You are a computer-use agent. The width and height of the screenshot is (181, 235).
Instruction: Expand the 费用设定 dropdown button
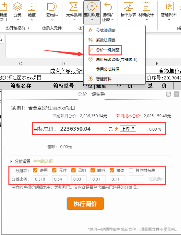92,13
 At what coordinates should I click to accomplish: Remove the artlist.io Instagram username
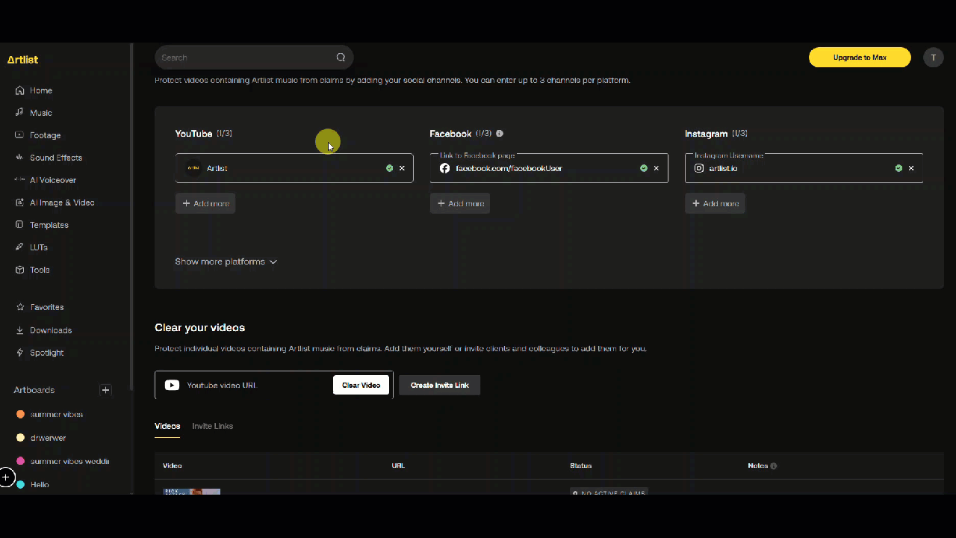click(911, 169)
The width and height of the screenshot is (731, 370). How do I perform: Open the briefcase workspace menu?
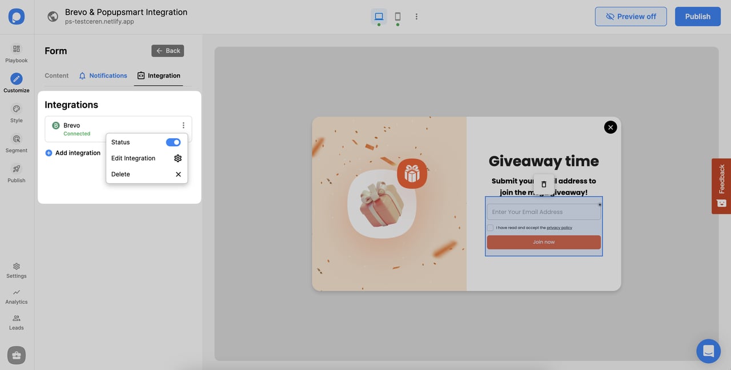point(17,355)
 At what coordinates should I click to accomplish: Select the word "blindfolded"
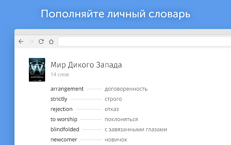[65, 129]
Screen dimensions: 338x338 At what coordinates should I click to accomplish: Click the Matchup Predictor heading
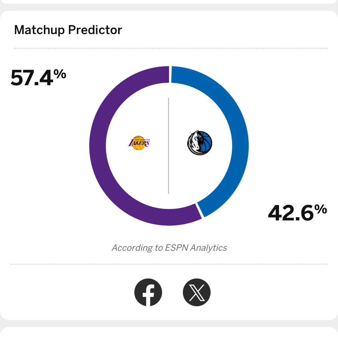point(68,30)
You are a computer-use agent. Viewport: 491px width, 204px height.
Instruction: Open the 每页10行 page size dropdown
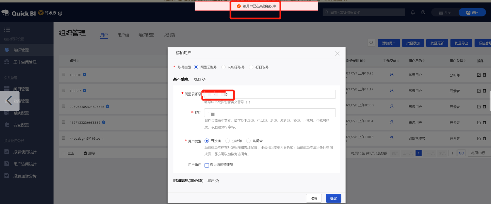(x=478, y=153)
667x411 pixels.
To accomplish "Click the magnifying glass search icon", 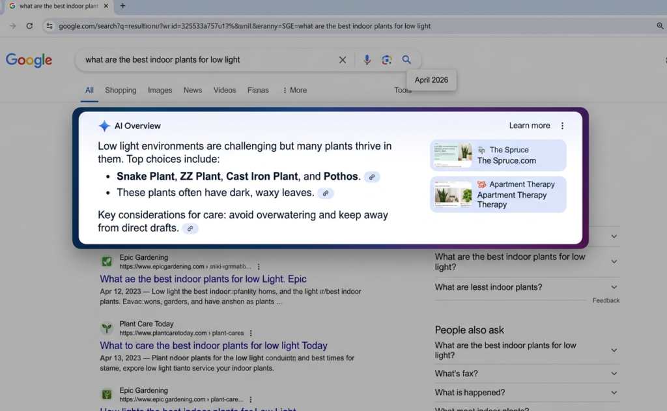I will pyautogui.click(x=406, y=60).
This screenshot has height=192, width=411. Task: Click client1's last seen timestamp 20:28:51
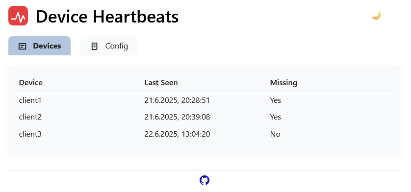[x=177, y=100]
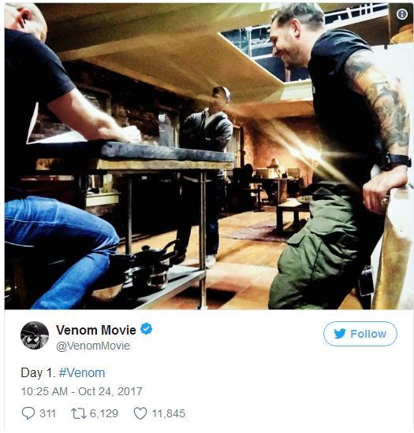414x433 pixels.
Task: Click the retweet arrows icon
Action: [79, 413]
-=-=-=-=-
→ **Description of the task**: Take the material above from the line containing "At what coordinates should I click to accomplish: Select" up to and including the line containing "667x411 pixels." and retype it exactly, without any pictures.

→ **Answer**:
 At what coordinates should I click to accomplish: Select the word "blindfolded"
[65, 129]
Screen dimensions: 338x338 At what coordinates should I click to accomplish: Click the Matchup Predictor heading
point(68,30)
You are a computer-use agent. Viewport: 491px width, 204px height.
Instruction: Open the 每页10行 page size dropdown
(x=478, y=153)
667x411 pixels.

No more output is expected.